Comme, dans nos expériences, les concentrations de porphyrine et de LDL sont toujours faibles, aucun effet d’écran ne se produit et l’intensité de fluorescence émise par chaque forme de la porphyrine est directement proportionnelle à sa concentration. L’intensité de fluorescence observée est donc la somme de toutes les contributions et sera bi-exponentielle. Des exemples de signaux expérimentaux, correspondant à la solution porphyrique la plus diluée utilisée, sont montrés figure 4.13. Ils présentent toutes les caractéristiques des enregistrements que nous avons obtenus par ailleurs.

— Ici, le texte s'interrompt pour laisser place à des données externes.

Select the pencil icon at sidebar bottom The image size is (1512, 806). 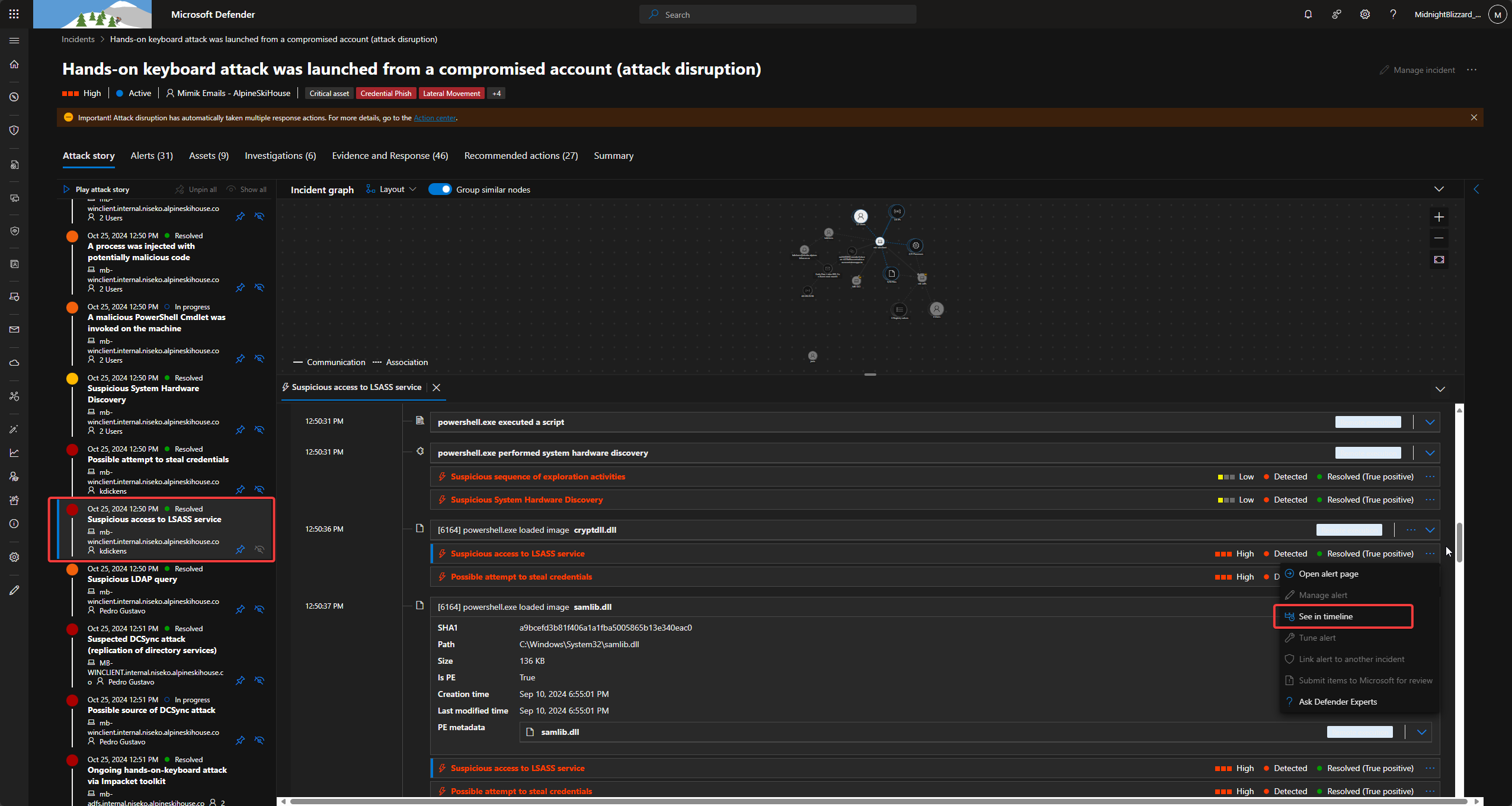point(14,590)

L’intensité de fluorescence de la porphyrine excitée à 395 nm augmente dans le temps. Les changements du signal de fluorescence sont extrêmement rapides et ces signaux sont très bien ajustés par des courbes monoexponentielles, alors que des signaux bi-exponentiels étaient a priori attendus. Sur des temps plus longs, le signal de fluorescence reste stable. Du moins aucune autre modification que celles décrites ci-dessus n’a été enregistrée lors des expériences au stopped-flow sur des durées allant jusqu’à quelques minutes. De plus, les mêmes mélanges ont été réalisés manuellement de façon à pouvoir mesurer la fluorescence sur des temps plus longs, allant de quelques dizaines de secondes jusqu’à 2 heures, en utilisant un spectrofluorimètre classique. Là encore, aucune modification de fluorescence n’a été mise en évidence. Les signaux sont bel et bien mono-exponentiels.

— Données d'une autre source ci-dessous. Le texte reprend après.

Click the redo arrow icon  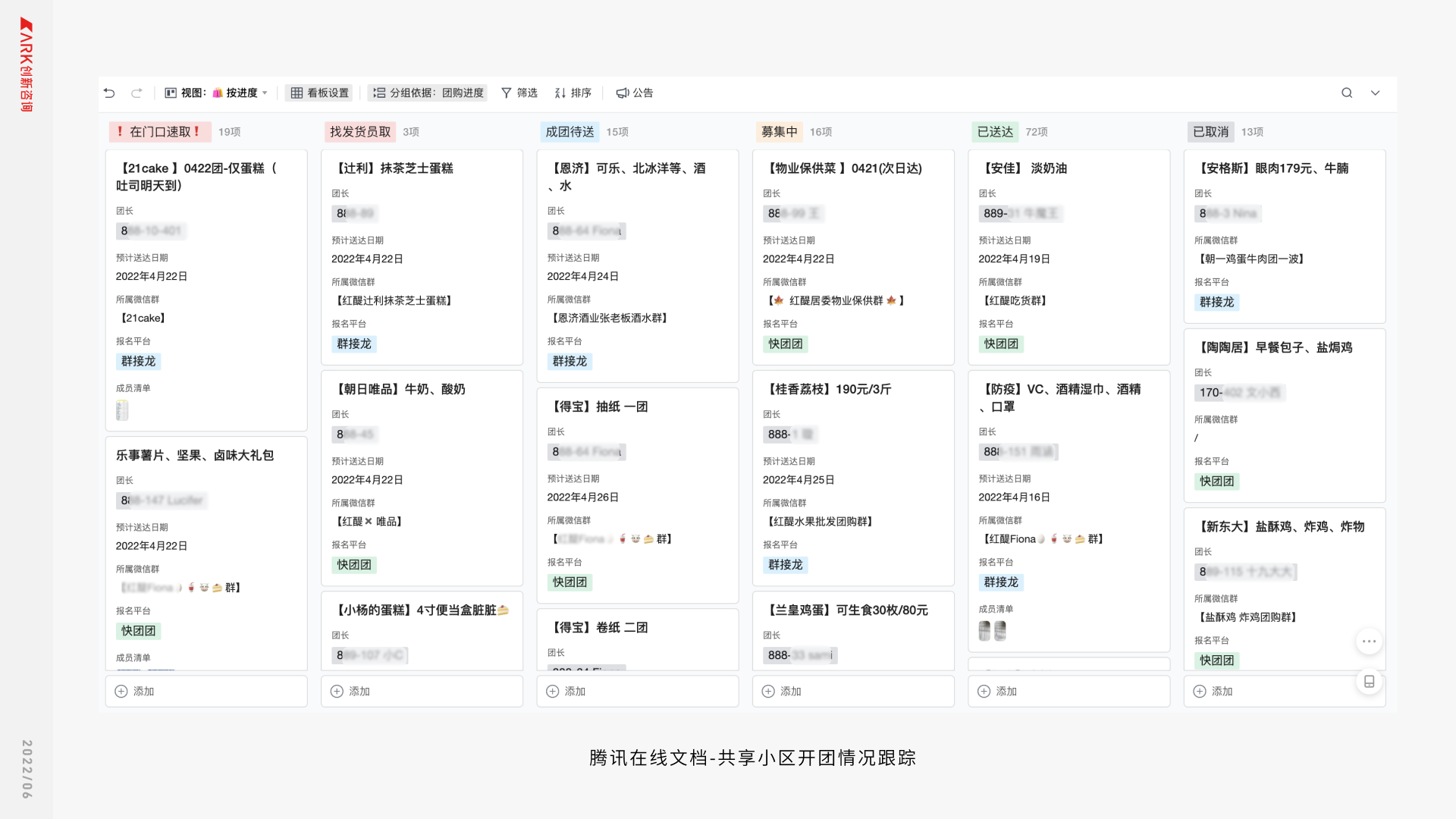click(x=136, y=93)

Justification de l’approximation du pseudo-premier ordre

Comme nous l’avons dit, les signaux donnés figure 4.13 sont similaires à ceux enregistrés lors des expériences réalisées aux autres concentrations mentionnées. Cependant, la qualité de l’ajustement mono-exponentiel, bien que toujours satisfaisante, diminue lorsque le rapport DP/LDL augmente. Cet écart s’explique en partie par le fait que le modèle théorique sur lequel nous nous appuyons est basé sur l’hypothèse que l’interaction de chaque molécule de porphyrine n’est pas modifiée par la présence d’autres molécules déjà associées au LDL. L’association est donc considérée comme étant un processus du pseudopremier ordre. Cette approximation implique que le nombre de sites de fixation est grand devant le nombre de molécules de ligand. Cette condition est remplie aux faibles concentrations en porphyrine ; les sites de classe P sont loin d’être saturés, de même que la phase lipidique qui est en large excès par rapport au nombre de porphyrines incorporées. Par contre, l’approximation n’est plus valable pour les concentrations en porphyrine les plus importantes : Si les lipides restent en net excès par rapport à la porphyrine, l’association aux sites de classe P s’éloigne des conditions où elle peut être simplement décrite comme un phénomène du pseudopremier ordre. L’écart au modèle s’accentue alors pour les faibles concentrations en LDL (figure 4.11). Il faut néanmoins remarquer que, dans la gamme de concentrations utilisée, l’écart reste très peu sensible. L’hypothèse associant les phénomènes observés à un processus de pseudo-premier ordre est valide sur la quasitotalité de la gamme de concentrations que nous avons utilisée.